Chemist Tom Wenzel shares $900,000 grant for curriculum development

Charles A. Dana Professor of Chemistry Tom Wenzel. (Phyllis Graber Jensen/Bates College)

Charles A. Dana Professor of Chemistry Tom Wenzel. (Phyllis Graber Jensen/Bates College)

There’s a time to be passive and a time to be active.

When you’re hoping to learn something, passive is sitting in a classroom and (hopefully) soaking in the lecture.

And there’s active, where you’re taking a hands-on approach to solving problems that have their roots in real-world situations. Sometimes, especially in the sciences, that’s the best way to learn.

Tom Wenzel, Charles A. Dana Professor of Chemistry at Bates, favors that second approach in his teaching. And the National Science Foundation agrees with him: The NSF recently awarded Wenzel and a collaborator at the University of Iowa $900,000 to further a practice called “active learning” at schools across the country.

Dana Professor of Chemistry Tom Wenzel consults with, from left, Zira Mollings Puentes '16 of Kingston, Jamaica, and Mira Carey-Hatch '14 of Laconia, N.H. They are synthesizing novel cavity compounds that can be used to distinguish pharmaceutical compounds with right- and left-handed forms. (Phyllis Graber Jensen/Bates College)

In a 2013 file image, Tom Wenzel consults with Cira Mollings Puentes ’16 of Kingston, Jamaica (at left), and Mira Carey-Hatch ’14 of Laconia, N.H. (Phyllis Graber Jensen/Bates College)

“This is a way to help faculty meaningfully change the way they teach,” Wenzel says. “To move away from lectures to doing in-class group work, and away from ‘recipe-driven’ laboratories to more open-ended experiments. And to move toward enabling students to design experiments, and figure out what the data means and whether it’s supporting their hypothesis.”

Provided through the NSF’s Improving Undergraduate STEM Education (IUSE) program, the grant supports Wenzel’s longtime leadership in creating an adaptable analytical chemistry curriculum that will enable instructors at all types of colleges and universities to implement active learning.

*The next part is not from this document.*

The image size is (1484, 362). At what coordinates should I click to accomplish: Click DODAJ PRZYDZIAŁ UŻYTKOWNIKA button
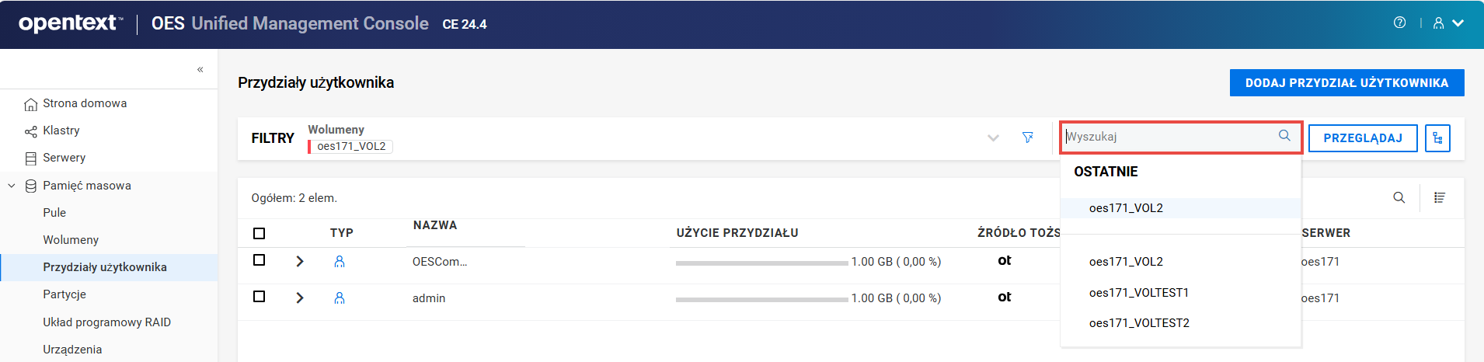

In this latest phase of the project, teachers of analytical chemistry from different institutions will take part in a series of workshops and follow-up activities designed to instill the methods and goals of active learning in the classroom and lab.

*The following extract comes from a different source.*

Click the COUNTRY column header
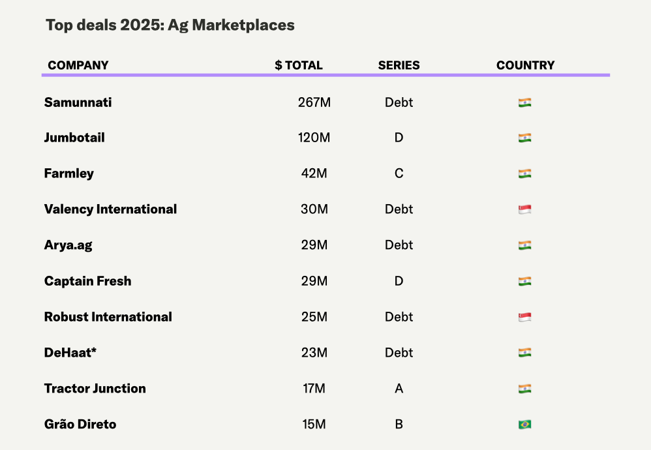 525,65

Bates will receive some $632,000 over three years. It’s the third and final NSF grant for the project, which the foundation funded in 2008 and again in 2011 to support the development of online curriculum materials.

The balance from the latest award will go to Wenzel’s collaborator, Associate Professor Renee Cole of the University of Iowa, a specialist in chemistry education. Cole will assess how effectively workshop participants assimilated the active-learning approach, and how effective that approach was with teaching their students.

Wenzel is something of a pioneer in active learning, says Professor of Chemistry Paula Schlax, this year’s recipient of Bates’ Kroepsch Award for Excellence in Teaching.

“Tom teaches analytical chemistry using methods that are original, and before his outreach through this curriculum project, quite unusual,” says Schlax.

“The approaches that he uses — active-learning exercises in the classroom, laboratory experiments that are inquiry-based and involve ‘real-world problems’ — are repeatedly reported to be among the best in helping students succeed in science courses and develop a sense of belonging in the community of scientists.”

“Tom teaches using methods that are original, and before his outreach through this curriculum project, quite unusual.”

Wenzel describes this latest phase of the project as a pilot to test the efficacy of multiple active-learning training sessions for chemistry instructors. “For a lot of people, a half-day symposium doesn’t get them to say, ‘I’m going to totally change the way I teach,'” he notes.

Instead, the training will entail successive sessions — national workshops followed by regional events, in turn bolstered by follow-ups such as visits to participants’ home institutions.

“If, three years from now, we can provide data saying that what we’re doing works — people are actually changing the way they teach — that could set the rest of the group up to continue this project,” Wenzel says.

“It could serve as a model for other areas in chemistry, and maybe other STEM fields in general.” He adds that the project is also designed to increase diversity in chemical instruction and, by extension, other realms of math and science.

“We have now run two workshops for faculty at historically black or Hispanic-serving institutions,” Wenzel says. “We had 52 participants, and many of them have great stories about how they’ve incorporated more active learning in their classes and labs. Several have gotten grants funded for curriculum work that came out of our workshops.”

A member of Bates’ chemistry faculty since 1981, Wenzel’s research involves sophisticated techniques for identifying enantiomers — molecules that are mirror images of each other but, despite that similarity, can have very different reactive effects.

Earlier this year, Wenzel received a new entry on his long list of professional honors and achievements as the American Chemical Society designated him an ACS Fellow — a designation recognizing contributions to both the society and the field of chemistry as a whole.

The designation came as Wenzel, appointed Charles A. Dana Professor of Chemistry at Bates in 1997, anticipates retirement within a few years.